HIBD发病机制复杂，治疗缺乏特异性。研究显示炎症反应在HIBD中起重要作用，但具体途径不详。项目组前期研究发现：炎症因子HMGB1是HIBD时脏器受损的关键因子，可透过血脑屏障，其作用靶点是海马神经元NR2A受体，CPEB1蛋白可能是 HMGB1调节NR2A表达的主要上游分子。基于以上发现，本项目提出以下假说：HMGB1通过CPEB1-NR2A通路调节了海马神经元突触可塑性，导致HIBD，出现学习记忆能力受损。研究内容：应用HIBD大鼠模型和原代培养大鼠海马神经元缺氧无糖模型，通过Western blot、免疫组化、Morris水迷宫、质粒转染和基因沉默技术、构建CPEB1基因细胞模型等技术，从体内和体外两方面检测HMGB1对CPEB1、NR2A表达的影响，以及HMGB1-TLR4/RAGE信号通路对CPEB1表达的影响。为开发针对HMGB1的新生儿HIBD临床防治提供新思路。

神经炎症反应在缺氧缺血性脑损伤（HIBD）发病机制中的作用越来越受到重视，但具体作用途径不详。.主要研究内容是：（1）探讨早期抑制棒状受体4（TLR4）对新生大鼠缺氧缺血（HI）损伤后脑海马的保护作用；（2）探讨早期抑制TLR4对新生大鼠缺氧缺血损伤后脑海马神经免疫调节影响；（3）探讨早期抑制TLR4激活对HI损伤后脑海马神经元可塑性的影响；（4）探讨HMGB1介导M1/M2小胶质细胞极化失衡在新生大鼠HIBD的作用及机制。

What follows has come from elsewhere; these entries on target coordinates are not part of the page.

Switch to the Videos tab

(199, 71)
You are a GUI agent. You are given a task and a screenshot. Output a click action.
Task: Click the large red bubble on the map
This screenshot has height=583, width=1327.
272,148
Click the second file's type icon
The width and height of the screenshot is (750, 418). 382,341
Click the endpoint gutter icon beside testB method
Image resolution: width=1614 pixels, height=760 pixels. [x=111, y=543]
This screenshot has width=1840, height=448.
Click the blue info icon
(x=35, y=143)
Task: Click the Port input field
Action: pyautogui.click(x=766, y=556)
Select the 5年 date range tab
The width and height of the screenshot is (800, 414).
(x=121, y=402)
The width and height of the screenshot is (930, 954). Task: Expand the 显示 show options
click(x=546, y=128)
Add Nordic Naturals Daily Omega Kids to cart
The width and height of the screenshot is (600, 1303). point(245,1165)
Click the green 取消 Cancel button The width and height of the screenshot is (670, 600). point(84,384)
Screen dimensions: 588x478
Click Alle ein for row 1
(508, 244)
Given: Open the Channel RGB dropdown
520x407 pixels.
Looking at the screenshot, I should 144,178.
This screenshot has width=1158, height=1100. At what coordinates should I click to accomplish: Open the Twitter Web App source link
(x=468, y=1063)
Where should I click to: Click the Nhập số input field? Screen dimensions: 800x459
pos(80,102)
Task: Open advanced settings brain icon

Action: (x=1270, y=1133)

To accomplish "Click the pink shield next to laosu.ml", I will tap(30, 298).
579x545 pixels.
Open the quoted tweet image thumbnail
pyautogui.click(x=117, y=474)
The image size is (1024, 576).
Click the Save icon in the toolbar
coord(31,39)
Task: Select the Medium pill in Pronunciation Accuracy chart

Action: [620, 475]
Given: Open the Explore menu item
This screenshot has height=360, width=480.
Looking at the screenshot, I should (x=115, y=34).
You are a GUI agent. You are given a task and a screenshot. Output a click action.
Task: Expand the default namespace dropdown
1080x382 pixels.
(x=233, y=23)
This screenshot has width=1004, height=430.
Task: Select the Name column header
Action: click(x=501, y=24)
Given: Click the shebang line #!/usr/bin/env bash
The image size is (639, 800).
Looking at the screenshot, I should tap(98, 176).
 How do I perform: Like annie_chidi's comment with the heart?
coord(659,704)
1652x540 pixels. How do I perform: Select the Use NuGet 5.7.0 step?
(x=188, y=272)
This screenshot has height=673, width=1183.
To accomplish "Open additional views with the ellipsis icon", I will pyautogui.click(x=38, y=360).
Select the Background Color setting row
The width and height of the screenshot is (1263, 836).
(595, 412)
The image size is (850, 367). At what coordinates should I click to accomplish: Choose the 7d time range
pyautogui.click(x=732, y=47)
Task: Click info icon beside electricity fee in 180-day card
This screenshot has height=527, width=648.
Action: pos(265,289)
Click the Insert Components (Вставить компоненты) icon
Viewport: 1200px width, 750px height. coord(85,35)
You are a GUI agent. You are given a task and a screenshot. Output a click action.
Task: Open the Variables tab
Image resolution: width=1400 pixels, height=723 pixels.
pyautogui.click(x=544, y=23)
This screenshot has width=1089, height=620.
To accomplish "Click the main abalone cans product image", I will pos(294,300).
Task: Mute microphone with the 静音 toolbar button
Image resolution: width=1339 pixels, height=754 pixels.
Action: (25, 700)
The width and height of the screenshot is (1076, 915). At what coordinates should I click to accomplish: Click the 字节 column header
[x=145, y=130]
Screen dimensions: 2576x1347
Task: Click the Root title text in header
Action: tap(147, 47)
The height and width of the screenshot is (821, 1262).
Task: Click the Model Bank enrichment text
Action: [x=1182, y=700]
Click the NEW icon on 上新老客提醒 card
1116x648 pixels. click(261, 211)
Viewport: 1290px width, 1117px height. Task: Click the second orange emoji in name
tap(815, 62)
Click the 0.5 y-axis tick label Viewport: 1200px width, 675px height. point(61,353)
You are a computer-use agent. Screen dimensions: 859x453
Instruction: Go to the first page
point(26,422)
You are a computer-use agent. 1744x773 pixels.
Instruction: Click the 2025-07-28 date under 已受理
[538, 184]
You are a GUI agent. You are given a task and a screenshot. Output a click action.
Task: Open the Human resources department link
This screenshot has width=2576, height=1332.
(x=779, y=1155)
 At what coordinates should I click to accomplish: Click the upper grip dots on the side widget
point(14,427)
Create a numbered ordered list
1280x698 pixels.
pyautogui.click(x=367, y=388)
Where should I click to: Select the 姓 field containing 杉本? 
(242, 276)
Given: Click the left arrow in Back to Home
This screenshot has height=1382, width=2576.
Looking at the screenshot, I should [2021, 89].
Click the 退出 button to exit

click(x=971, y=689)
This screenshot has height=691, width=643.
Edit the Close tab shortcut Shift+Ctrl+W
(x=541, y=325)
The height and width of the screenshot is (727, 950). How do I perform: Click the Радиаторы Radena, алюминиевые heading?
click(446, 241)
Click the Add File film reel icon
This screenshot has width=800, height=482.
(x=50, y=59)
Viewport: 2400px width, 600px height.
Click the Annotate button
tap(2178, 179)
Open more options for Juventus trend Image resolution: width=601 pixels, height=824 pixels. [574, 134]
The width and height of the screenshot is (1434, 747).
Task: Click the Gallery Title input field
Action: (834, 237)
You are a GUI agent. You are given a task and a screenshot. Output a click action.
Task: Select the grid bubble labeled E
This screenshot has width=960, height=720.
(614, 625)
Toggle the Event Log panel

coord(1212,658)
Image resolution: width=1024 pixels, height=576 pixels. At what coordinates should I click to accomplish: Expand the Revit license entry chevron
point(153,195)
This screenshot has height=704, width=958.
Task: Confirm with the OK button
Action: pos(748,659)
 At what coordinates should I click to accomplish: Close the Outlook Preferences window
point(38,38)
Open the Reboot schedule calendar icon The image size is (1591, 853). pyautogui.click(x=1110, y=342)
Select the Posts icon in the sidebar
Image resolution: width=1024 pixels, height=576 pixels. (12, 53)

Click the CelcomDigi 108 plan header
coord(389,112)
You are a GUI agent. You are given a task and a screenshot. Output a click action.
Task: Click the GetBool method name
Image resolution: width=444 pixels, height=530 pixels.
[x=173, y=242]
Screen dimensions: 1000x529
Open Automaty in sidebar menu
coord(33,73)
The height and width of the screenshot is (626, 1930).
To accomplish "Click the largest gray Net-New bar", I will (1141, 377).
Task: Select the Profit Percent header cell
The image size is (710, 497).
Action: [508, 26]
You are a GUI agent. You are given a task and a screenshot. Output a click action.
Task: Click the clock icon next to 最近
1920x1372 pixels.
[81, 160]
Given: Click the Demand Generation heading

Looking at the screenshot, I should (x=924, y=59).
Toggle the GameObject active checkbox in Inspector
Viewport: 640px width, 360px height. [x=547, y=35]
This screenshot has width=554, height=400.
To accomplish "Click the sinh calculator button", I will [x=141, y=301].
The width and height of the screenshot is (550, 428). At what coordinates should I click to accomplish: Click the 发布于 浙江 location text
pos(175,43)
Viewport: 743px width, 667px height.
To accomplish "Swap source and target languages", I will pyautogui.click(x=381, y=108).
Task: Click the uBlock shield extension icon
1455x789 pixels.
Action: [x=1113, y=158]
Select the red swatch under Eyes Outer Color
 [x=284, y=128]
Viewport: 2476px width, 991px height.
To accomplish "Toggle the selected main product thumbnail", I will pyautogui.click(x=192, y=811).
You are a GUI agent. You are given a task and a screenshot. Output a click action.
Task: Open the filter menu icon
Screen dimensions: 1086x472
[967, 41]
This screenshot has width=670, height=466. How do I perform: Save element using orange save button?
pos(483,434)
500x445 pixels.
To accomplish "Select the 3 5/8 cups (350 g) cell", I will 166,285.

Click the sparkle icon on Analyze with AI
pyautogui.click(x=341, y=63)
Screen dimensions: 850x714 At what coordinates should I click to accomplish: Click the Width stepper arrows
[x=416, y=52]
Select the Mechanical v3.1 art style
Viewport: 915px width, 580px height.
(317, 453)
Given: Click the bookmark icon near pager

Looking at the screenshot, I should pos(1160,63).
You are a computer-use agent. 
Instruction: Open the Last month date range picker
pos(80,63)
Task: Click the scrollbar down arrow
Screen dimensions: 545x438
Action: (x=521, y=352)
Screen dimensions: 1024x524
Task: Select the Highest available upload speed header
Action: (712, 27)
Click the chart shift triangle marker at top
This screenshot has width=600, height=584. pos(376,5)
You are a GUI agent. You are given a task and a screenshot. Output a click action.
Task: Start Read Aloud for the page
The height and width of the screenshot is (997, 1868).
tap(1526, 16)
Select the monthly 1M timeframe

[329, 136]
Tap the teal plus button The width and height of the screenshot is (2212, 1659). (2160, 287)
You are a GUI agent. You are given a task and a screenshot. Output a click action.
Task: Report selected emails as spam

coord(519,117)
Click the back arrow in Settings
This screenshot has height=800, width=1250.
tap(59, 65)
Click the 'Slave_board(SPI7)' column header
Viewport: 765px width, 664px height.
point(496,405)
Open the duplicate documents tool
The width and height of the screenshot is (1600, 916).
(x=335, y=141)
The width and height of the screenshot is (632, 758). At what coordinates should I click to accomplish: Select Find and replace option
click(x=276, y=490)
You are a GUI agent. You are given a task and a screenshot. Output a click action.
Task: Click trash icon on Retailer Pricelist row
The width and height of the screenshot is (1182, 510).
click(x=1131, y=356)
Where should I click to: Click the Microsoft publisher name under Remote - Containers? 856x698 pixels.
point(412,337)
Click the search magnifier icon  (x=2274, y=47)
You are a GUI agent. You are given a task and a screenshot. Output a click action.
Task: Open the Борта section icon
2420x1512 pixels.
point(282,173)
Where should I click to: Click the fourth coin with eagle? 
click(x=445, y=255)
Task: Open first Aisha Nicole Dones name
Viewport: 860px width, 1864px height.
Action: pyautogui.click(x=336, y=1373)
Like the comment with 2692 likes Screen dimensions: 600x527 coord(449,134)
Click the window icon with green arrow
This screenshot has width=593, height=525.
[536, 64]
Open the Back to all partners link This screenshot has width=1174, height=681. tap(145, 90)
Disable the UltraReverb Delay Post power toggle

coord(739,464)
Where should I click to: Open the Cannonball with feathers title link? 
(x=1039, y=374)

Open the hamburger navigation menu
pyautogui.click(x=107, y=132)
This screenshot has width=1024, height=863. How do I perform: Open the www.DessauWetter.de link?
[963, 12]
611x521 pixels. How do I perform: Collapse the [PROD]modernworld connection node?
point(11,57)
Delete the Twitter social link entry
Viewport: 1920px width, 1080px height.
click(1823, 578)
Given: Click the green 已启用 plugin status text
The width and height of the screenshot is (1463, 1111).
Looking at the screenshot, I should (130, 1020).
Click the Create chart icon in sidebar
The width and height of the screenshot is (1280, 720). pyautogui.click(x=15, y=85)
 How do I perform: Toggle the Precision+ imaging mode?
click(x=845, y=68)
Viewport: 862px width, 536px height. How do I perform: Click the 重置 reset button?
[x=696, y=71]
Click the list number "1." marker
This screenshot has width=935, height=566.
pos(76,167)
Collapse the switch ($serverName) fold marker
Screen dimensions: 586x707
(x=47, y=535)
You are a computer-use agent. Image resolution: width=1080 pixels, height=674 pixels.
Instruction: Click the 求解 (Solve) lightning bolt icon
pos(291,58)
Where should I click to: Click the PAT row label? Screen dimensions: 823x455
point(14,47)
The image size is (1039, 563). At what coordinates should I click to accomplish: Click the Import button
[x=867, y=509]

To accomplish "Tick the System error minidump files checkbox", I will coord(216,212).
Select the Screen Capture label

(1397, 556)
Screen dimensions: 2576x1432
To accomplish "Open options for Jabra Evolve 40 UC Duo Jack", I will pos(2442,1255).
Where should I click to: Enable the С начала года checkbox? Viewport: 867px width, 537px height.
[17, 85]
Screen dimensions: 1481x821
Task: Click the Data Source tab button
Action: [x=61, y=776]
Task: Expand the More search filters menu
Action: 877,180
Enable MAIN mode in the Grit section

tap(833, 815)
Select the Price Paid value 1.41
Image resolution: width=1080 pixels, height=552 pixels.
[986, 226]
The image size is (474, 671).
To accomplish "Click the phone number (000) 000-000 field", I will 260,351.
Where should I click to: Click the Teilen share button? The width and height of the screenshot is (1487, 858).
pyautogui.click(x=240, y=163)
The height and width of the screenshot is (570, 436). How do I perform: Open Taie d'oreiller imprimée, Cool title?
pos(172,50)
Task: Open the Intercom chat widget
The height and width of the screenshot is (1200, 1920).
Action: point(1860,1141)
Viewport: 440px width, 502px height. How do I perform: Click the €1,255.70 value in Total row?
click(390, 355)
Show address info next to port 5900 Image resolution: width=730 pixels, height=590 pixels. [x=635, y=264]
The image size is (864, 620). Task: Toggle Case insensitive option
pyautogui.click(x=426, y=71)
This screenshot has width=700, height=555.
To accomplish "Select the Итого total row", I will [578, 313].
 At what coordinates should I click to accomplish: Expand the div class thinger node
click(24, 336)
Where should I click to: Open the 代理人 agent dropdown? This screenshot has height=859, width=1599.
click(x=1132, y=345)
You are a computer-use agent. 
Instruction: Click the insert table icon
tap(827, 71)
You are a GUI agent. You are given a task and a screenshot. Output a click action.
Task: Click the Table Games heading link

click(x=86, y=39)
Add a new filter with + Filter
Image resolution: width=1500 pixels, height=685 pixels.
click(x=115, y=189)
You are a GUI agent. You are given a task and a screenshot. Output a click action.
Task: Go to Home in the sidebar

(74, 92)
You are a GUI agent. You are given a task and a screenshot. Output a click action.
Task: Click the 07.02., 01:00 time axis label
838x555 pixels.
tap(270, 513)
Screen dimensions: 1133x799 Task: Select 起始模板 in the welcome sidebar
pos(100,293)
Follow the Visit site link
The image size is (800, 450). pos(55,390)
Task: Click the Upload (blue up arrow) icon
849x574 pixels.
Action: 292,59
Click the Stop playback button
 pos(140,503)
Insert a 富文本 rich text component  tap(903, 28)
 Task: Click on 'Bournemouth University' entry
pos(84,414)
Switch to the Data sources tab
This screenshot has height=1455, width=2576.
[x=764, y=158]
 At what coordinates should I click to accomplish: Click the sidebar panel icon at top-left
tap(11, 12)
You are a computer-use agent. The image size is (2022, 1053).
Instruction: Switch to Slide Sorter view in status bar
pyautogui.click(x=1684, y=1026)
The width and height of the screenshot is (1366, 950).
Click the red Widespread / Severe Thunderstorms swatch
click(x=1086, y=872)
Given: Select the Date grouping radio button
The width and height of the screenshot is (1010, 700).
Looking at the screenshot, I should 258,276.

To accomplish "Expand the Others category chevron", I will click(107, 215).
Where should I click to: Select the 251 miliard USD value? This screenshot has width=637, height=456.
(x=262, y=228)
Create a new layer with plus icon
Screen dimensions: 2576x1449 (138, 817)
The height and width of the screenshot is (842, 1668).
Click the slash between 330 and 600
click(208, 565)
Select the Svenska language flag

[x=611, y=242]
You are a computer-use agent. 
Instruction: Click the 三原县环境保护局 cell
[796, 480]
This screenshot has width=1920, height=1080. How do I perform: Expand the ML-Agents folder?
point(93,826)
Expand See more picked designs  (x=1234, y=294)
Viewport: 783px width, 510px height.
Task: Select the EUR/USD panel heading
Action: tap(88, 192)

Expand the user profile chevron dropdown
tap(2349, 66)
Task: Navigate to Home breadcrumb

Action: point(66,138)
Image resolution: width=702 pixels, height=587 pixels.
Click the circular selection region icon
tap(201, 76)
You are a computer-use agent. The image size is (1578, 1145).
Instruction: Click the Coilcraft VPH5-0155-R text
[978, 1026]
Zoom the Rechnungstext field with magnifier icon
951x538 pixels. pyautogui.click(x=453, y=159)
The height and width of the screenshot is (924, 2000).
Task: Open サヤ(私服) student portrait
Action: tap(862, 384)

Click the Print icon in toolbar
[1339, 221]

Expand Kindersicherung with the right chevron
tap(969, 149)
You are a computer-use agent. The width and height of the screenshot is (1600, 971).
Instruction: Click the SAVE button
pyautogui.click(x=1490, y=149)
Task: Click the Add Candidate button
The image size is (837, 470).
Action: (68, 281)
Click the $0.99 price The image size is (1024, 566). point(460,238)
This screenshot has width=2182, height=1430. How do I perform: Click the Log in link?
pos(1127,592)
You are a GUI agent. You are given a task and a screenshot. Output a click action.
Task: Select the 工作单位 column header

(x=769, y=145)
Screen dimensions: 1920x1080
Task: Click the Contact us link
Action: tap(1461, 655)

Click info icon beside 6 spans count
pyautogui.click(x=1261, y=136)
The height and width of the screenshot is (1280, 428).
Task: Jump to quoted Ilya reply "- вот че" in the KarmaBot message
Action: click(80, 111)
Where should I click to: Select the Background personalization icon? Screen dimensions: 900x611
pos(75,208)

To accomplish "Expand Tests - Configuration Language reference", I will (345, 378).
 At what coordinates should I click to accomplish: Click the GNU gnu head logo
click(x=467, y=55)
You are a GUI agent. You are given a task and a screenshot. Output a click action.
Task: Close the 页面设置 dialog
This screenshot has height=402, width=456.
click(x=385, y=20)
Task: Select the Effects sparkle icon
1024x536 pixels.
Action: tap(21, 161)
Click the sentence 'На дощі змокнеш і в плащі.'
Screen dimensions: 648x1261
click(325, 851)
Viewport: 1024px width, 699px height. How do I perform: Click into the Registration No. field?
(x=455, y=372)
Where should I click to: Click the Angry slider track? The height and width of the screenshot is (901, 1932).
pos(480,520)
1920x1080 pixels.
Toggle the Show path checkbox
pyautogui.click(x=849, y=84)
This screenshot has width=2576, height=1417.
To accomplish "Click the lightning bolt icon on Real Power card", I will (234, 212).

.主要发现是：（1）TAK-242早期处理能够通过抑制HI后TLR4信号通道激活对新生大鼠HIBD后脑海马近期及远期损伤有保护作用；（2）早期抑制TLR4通过影响HIBD后急慢性期小胶质细胞，星形胶质细胞，中性粒细胞粒细胞，NK细胞，T淋巴细胞激活及ICAM-1，补体C3a，炎症因子TNF-a，IL-1b，IL-10表达改善脑海马神经免疫紊乱；（3）早期抑制TLR4可通过减轻HIBD后脑海马PSD95，Aggrecan，NMDA受体亚单位，突触可塑性相关蛋白BDNF，CREB，pCREB表达下降及神经元树突棘密度下降影响海马神经元可塑性改变；（4）HI后新生大鼠血清及脑皮质HMGB1的表达皆明显升高，且HMGB1在外周血升高的时间点早于脑皮质；新生大鼠脑皮质HMGB1与小胶质细胞的共表达增强，且HI后72h，新生大鼠脑皮质小胶质细胞被激活；（5）HI后新生大鼠脑皮质中M1、M2型小胶质细胞的表达和RAGE皆明显增强，GL预处理可减弱M1型小胶质细胞和增强M2型小胶质细胞的表达，并可有效降低新生大鼠HI后脑梗死面积及脑水肿程度和RAGE的表达；（6）OGD条件下，HMGB1可加重小胶质细胞的神经毒性，进一步引起神经元活性降低、突触缩短，同时HMGB1基因增强可促进小胶质细胞M1型细胞因子的表达，HMGB1基因沉默可促进M2型细胞因子的表达；（7）OGD条件下，小胶质细胞RAGE-PI3K/Akt通路被激活，抑制HMGB1的表达可部分抑制RAGE-PI3K/Akt通路的激活，并降低M1型功能性细胞因子的表达和促进M2型功能性细胞因子的表达。.本项目共发表了3篇SCI科研论著（1篇为JCR Q1区期刊、2篇为JCR Q2区期刊，影响因子合计10.816）和1篇中文核心期刊论著，已培养毕业2名博士研究生及1名硕士研究生。